Considering the great inequality of the forces engaged and the weakness of Melcombe, it is strange that the siege should have continued so long. It seems to have been due to extraordinary negligence on the part of Goring. He was a man of distinguished presence and is said to have been every inch a soldier, but he cut a sorry figure on this occasion.

The Parliament soldiers at the end of the fight were in sad plight. Sydenham wrote on the day the siege was raised: “My souldiers Horse and Foot have all had very hard service of it day and night. I shall entreat you to write to the Parliament for something for their encouragement ; they have neither money nor cloathes, and yet unwearied in this business.”

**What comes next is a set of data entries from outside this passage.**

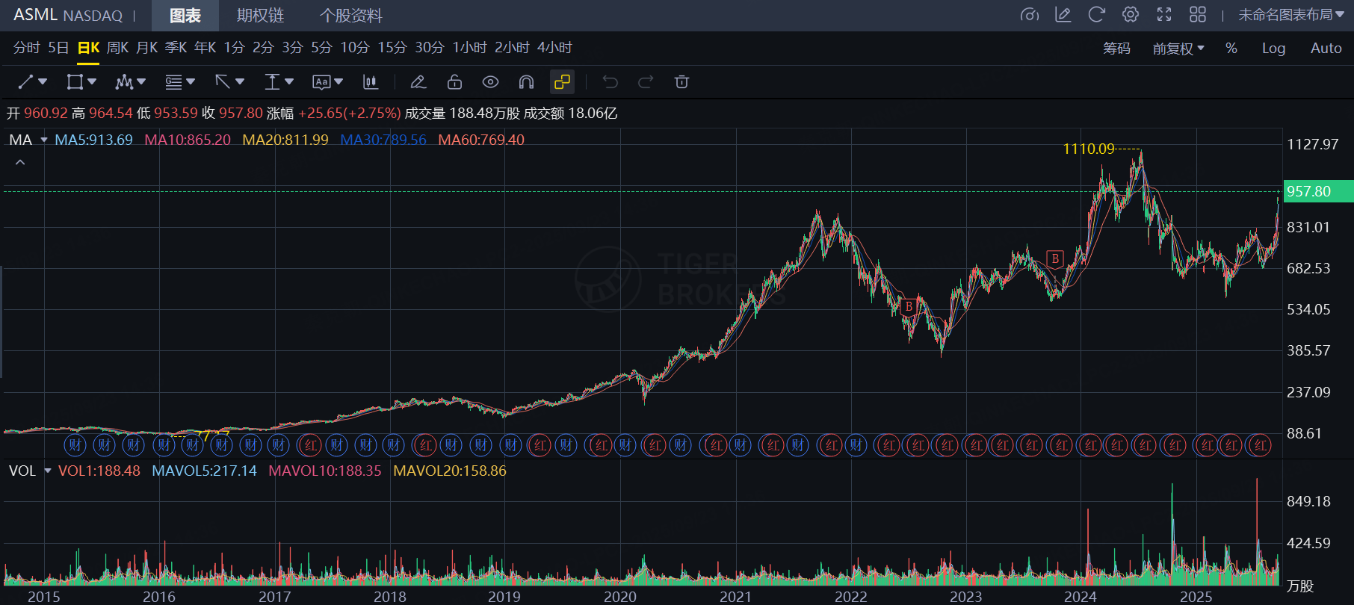1354x605 pixels.
Task: Click the refresh chart icon
Action: (x=1096, y=15)
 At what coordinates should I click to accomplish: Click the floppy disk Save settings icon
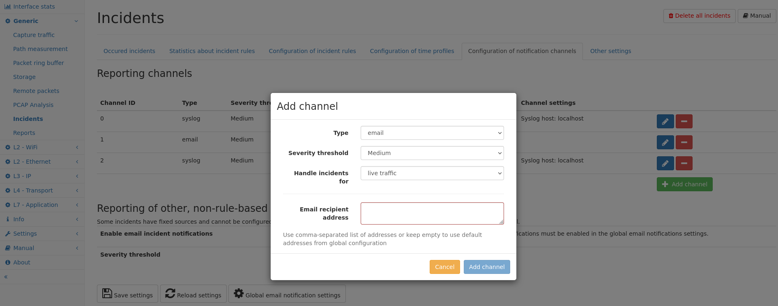(x=107, y=293)
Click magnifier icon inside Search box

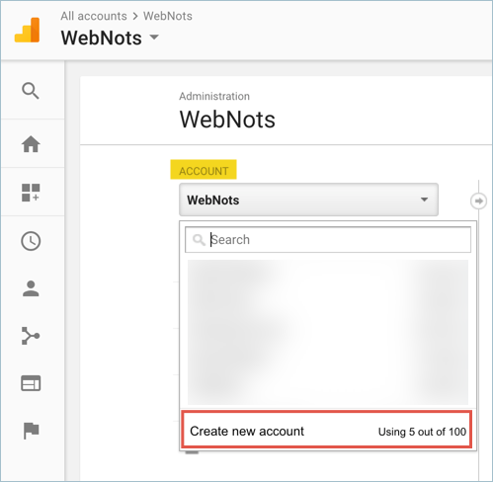click(x=199, y=240)
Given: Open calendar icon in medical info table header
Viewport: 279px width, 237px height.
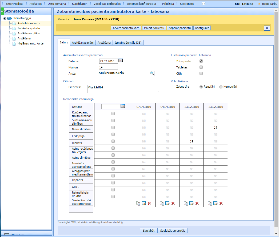Looking at the screenshot, I should coord(123,106).
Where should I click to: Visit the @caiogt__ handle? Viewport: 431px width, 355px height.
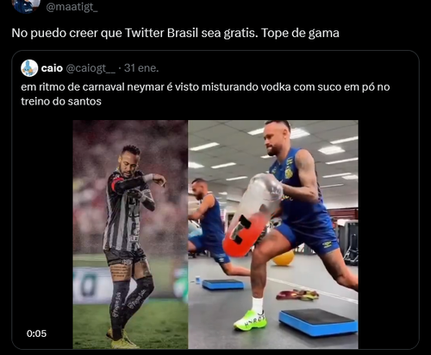91,68
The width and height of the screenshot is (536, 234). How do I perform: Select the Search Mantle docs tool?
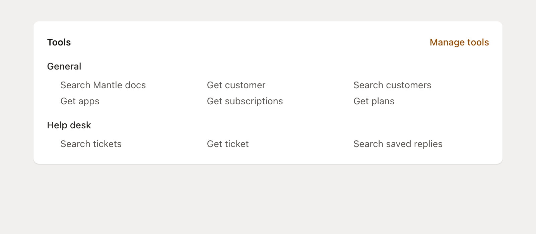pos(103,85)
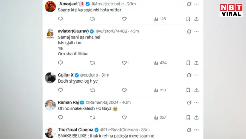The height and width of the screenshot is (139, 246).
Task: Open Collor X display name
Action: [x=66, y=75]
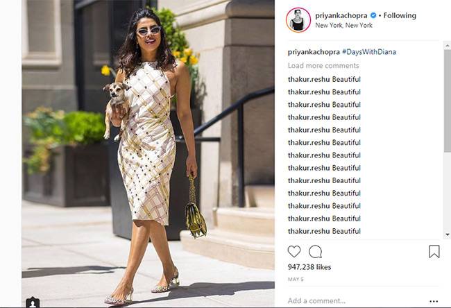Open more options three-dot menu
The width and height of the screenshot is (451, 308).
434,301
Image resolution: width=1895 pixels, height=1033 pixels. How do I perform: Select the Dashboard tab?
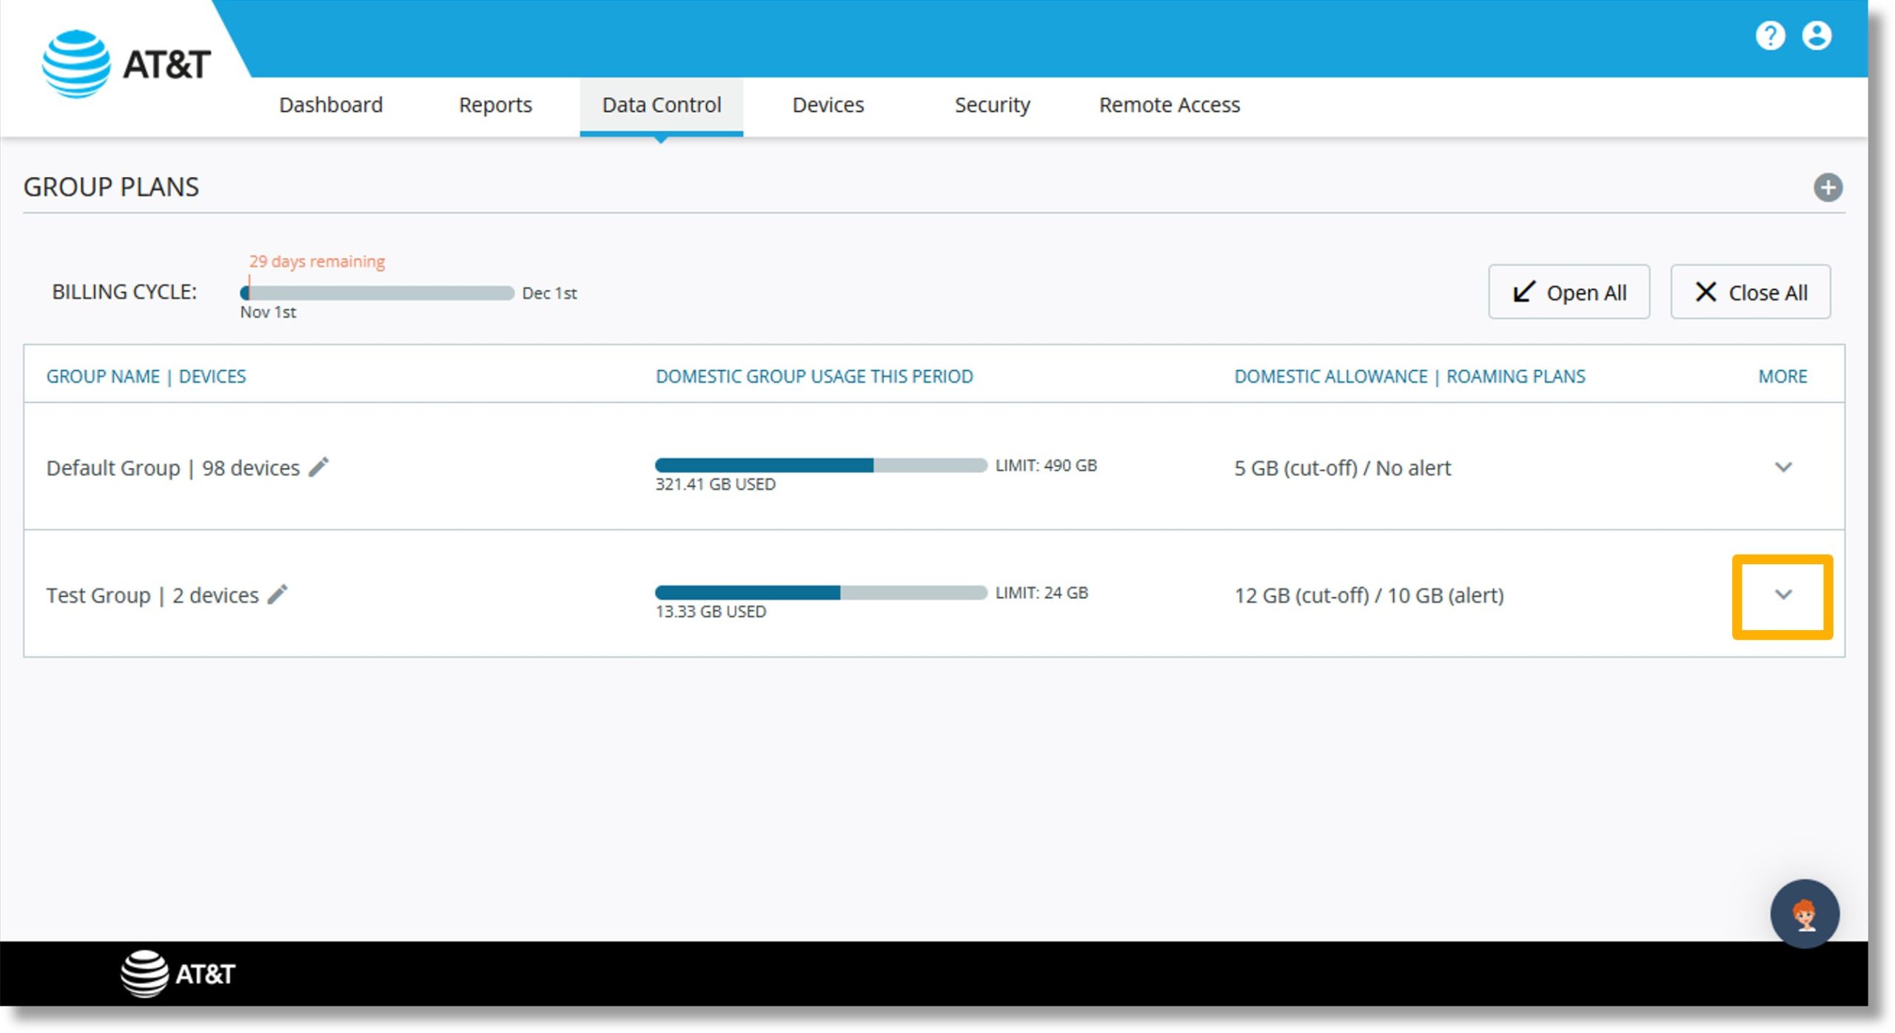330,106
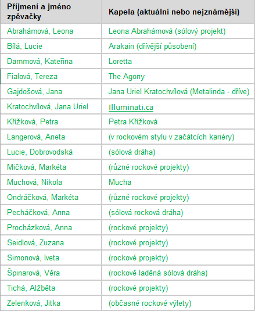
Task: Click the občasné rockové výlety cell
Action: [x=178, y=303]
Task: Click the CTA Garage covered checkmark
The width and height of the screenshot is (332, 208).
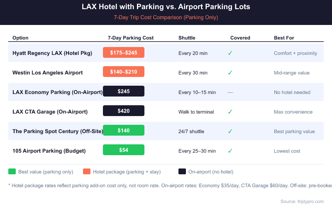Action: tap(230, 111)
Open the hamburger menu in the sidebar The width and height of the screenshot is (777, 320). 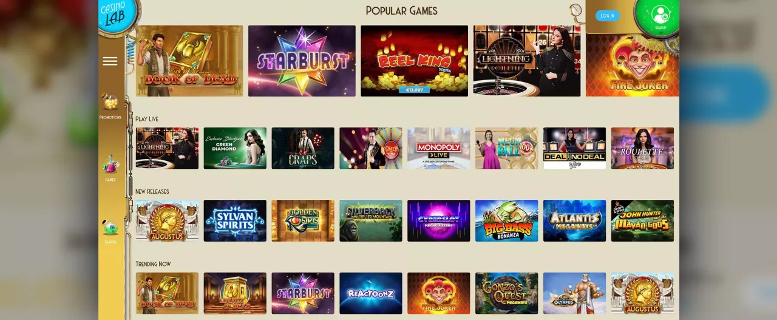pyautogui.click(x=110, y=61)
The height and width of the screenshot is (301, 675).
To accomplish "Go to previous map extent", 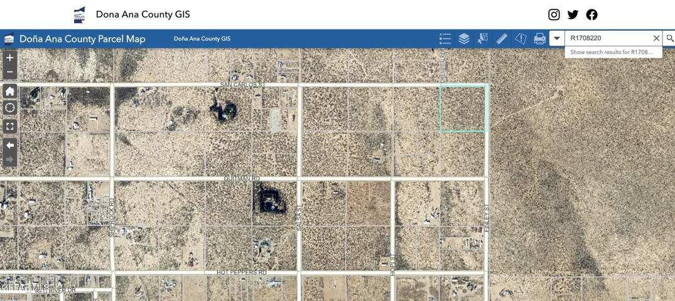I will pyautogui.click(x=10, y=145).
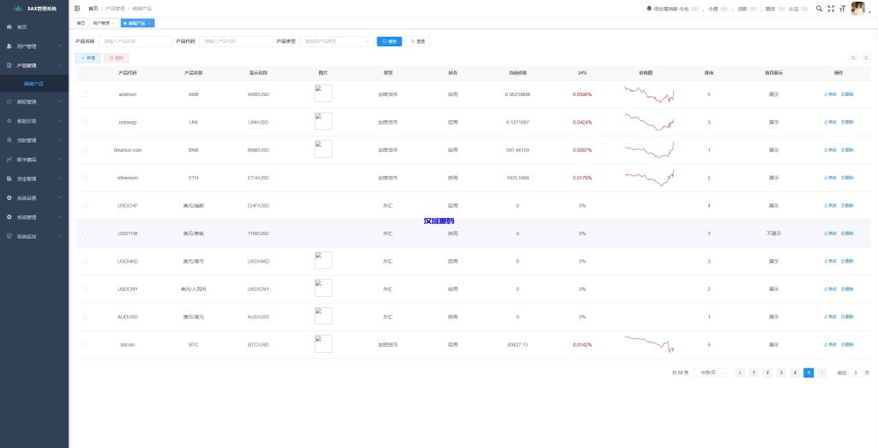
Task: Open 首页 home item in sidebar
Action: [22, 27]
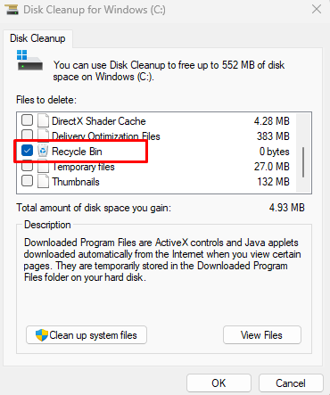Close the Disk Cleanup window
330x395 pixels.
coord(317,9)
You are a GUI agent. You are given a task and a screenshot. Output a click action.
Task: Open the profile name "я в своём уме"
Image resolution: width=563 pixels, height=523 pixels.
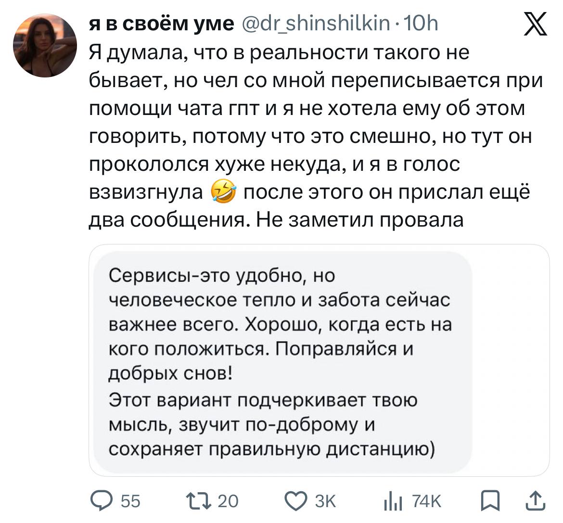(162, 23)
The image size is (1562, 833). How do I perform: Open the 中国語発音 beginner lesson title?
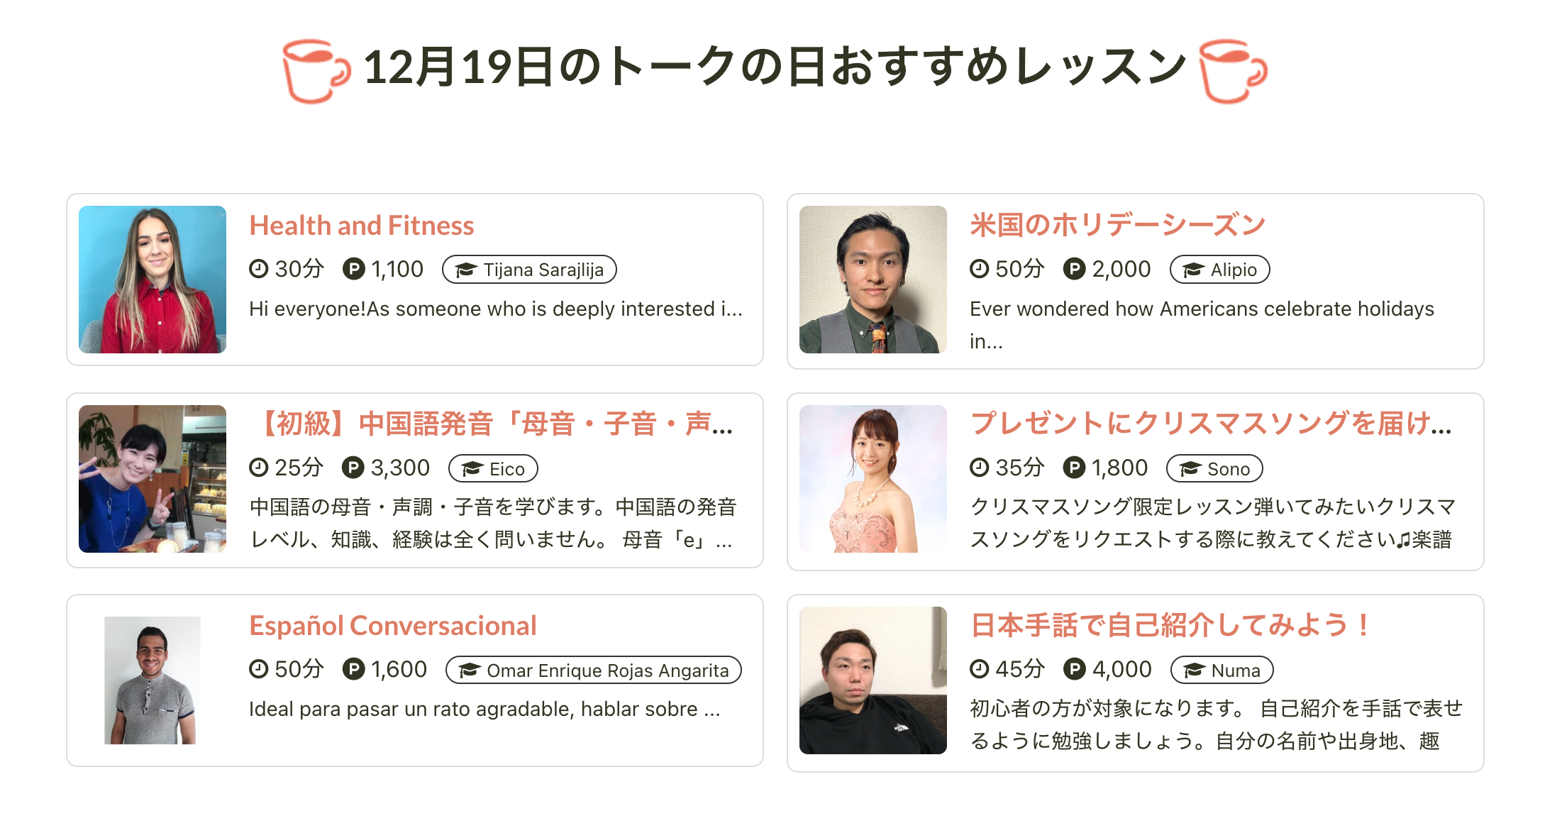(492, 424)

PARLIAMENT POSSESSES ALL DORSET.

The whole county was now possessed by Parliament, except Portland, Sherborne, and Corfe Castle. Portland Castle surrendered to Captain Batten about a year after the rout of the Royalists in Melcombe (viz., on April 6th, 1646) (Captain Batten, in reporting the surrender of Portland to Lenthall, Speaker of the House of Commons, wrote April 7th, 1646, “When they march’d away. . . they had not a colour in the island. As to the sequestration of their estates. . . there is not a hundred pounds a year amongst them all, the Governour excepted. . . . The island was very stronge and would have cost much blood to have reduced it by force. . . . There is more tobe done on the island with a faire carriage than by violence.”) and Sherborne and Corfe Castle having been captured, the reduction of the County to the Parliamentary forces was completed.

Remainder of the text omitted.